What is biodiversity?
The Convention on biological diversity defines biodiversity as the variability of living organisms of all origins, including among others, the earth, marine and other aquatic ecosystems and the ecological complexes they are a part of. This definition involves the concepts of diversity within and between species, and the diversity of ecosystems themselves.
These three interdependent concepts of biodiversity – genetical or intraspecific, specific or interspecific and ecosystemic, condition the sustainability of the ecosystems and the living beings that populate them by allowing them to survive normally to the changes of their environment.
- The first concept accounts for the genetical variability within species and allows them to adapt to the changes in their environment. It is one of the motors of evolution and the creation of new species. It is that very same variability that allows some individuals of a species to colonize new habitats.
- The second concept, the interspecific diversity, refers the number of living species. We generally think of this concept when speaking of “biodiversity” because it is the simplest to apprehend. Its depletion translates into the accelerated loss of living species (extinction crisis), generally due to brutal or very large-scaled modifications in the environment. The extinction of the dinosaurs is certainly the most popular, even though the scale of the one we are living today could appear more serious given its direct impact on humans.
- The third one, the ecosystemic diversity, assesses the diversity of the different ecosystems present on Earth. The ecosystems are constituted by:
- The living beings (including humans) that form the biocenosis
- The surrounding environment, the biotope, in which they live.
The concept of ecosystem explores the interactions between biotope and biocenosis, but also in-between species. The ecosystemic diversity is essential given that its depletion has a direct impact on interspecific diversity for the species that only live in certain habitats that suffer great disturbances. For example, many species living in coral reeves are in great danger because of the modification of water temperature due to global warming.
Why protect biodiversity?
Resulting in 3.5 billion years of evolution, the richness of the ecosystems supplies humanity with essential services.
First and foremost, the balance of biodiversity generates vital primary resources such as fresh water, aliments, or wood, and ensures the diversity of genetical identities. Balanced ecosystems then have a regulating function, regarding temperatures, climatic conditions, the management of waste and water but also pollination, crucial for the reproduction of vegetal species. They guarantee a safe habitat for migrating species, ensuring the viability of their genetical identity. Finally, the richness of ecosystems ensures humanity many immaterial advantages, cultural, spiritual and aesthetic.

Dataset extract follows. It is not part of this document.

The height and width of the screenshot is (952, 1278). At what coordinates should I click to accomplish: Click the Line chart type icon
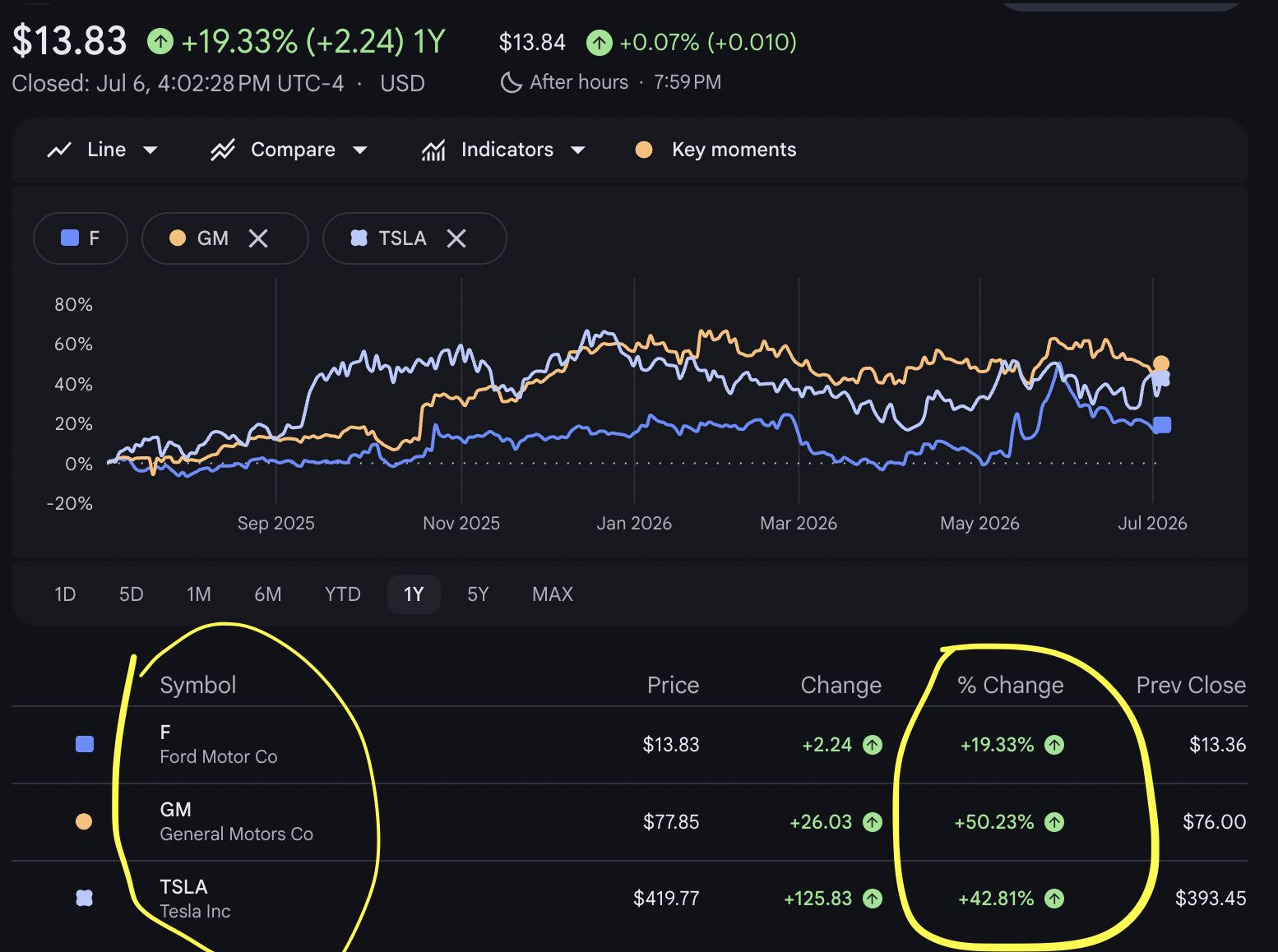[x=59, y=150]
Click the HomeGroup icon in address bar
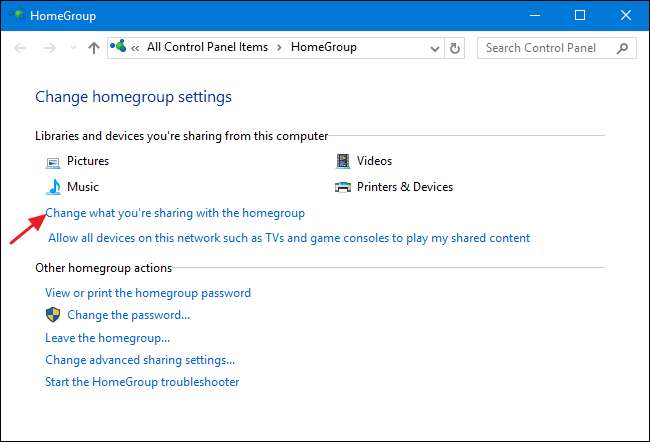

Today, the depletion of biodiversity is a major source of preoccupation. We have entered a new era, the Anthropocene, and it is the first time for our planet that the major factor of environmental change is the action of humans.
OECD experts foresee that by 2050, the MSA (Mean Species Abundance) indicator will decrease by 10%. The ever-growing encroachment of human activities on the ecosystems but also air and water contamination and global warming resulting of those activities have dangerously weakened biodiversity. One third of soft water vegetal species have disappeared and this tendency will be more and more accurate if actions are not taken to stop the phenomenon. Humans will be victims of the depletion of species variety, especially the poor and indigenous populations that directly withdraw their lifestyle from the services rendered by their ecosystems.
The UN’s 17 Sustainable development goals detail the many actions fields for which humans now have to commit in order to correct their impact and thus limit the effects of natural habitats depletion.